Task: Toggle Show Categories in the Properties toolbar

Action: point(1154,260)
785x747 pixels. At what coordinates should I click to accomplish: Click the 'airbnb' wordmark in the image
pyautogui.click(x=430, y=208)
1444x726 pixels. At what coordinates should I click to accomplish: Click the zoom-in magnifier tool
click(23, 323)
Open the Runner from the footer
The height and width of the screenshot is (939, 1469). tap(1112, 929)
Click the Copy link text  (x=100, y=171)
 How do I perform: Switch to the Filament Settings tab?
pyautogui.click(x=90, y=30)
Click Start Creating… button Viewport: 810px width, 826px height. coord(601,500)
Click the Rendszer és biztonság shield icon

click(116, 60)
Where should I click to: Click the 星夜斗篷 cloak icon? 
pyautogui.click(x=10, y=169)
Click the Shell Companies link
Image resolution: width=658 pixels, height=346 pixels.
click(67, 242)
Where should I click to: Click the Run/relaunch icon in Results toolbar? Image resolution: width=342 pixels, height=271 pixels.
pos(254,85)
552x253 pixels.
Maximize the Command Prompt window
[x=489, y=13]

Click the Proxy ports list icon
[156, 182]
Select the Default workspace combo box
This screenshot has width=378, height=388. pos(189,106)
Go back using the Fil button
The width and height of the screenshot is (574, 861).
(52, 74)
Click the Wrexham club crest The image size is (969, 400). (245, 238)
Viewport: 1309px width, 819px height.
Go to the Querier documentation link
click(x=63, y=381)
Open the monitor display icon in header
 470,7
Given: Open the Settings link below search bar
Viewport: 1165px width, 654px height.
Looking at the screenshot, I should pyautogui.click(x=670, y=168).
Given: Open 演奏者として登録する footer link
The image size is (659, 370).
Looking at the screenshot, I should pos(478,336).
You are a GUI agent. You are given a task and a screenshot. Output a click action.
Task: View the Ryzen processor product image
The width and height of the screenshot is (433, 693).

- **EXERCISE GOAL**
Reproduce the material above line for line, without any changes.

- **OUTPUT OF THE EXERCISE**
Task: Toggle Show Categories in the Properties toolbar

Action: point(1154,260)
785x747 pixels. At what coordinates should I click to accomplish: Click the 'airbnb' wordmark in the image
pyautogui.click(x=430, y=208)
1444x726 pixels. At what coordinates should I click to accomplish: Click the zoom-in magnifier tool
click(23, 323)
Open the Runner from the footer
The height and width of the screenshot is (939, 1469). tap(1112, 929)
Click the Copy link text  (x=100, y=171)
 How do I perform: Switch to the Filament Settings tab?
pyautogui.click(x=90, y=30)
Click Start Creating… button Viewport: 810px width, 826px height. coord(601,500)
Click the Rendszer és biztonság shield icon

click(116, 60)
Where should I click to: Click the 星夜斗篷 cloak icon? 
pyautogui.click(x=10, y=169)
Click the Shell Companies link
Image resolution: width=658 pixels, height=346 pixels.
click(67, 242)
Where should I click to: Click the Run/relaunch icon in Results toolbar? Image resolution: width=342 pixels, height=271 pixels.
pos(254,85)
552x253 pixels.
Maximize the Command Prompt window
[x=489, y=13]

Click the Proxy ports list icon
[156, 182]
Select the Default workspace combo box
This screenshot has width=378, height=388. pos(189,106)
Go back using the Fil button
The width and height of the screenshot is (574, 861).
(52, 74)
Click the Wrexham club crest The image size is (969, 400). (245, 238)
Viewport: 1309px width, 819px height.
Go to the Querier documentation link
click(x=63, y=381)
Open the monitor display icon in header
 470,7
Given: Open the Settings link below search bar
Viewport: 1165px width, 654px height.
Looking at the screenshot, I should pyautogui.click(x=670, y=168).
Given: Open 演奏者として登録する footer link
The image size is (659, 370).
Looking at the screenshot, I should pos(478,336).
You are a GUI agent. You are given a task and a screenshot. Output a click action.
Task: View the Ryzen processor product image
The width and height of the screenshot is (433, 693).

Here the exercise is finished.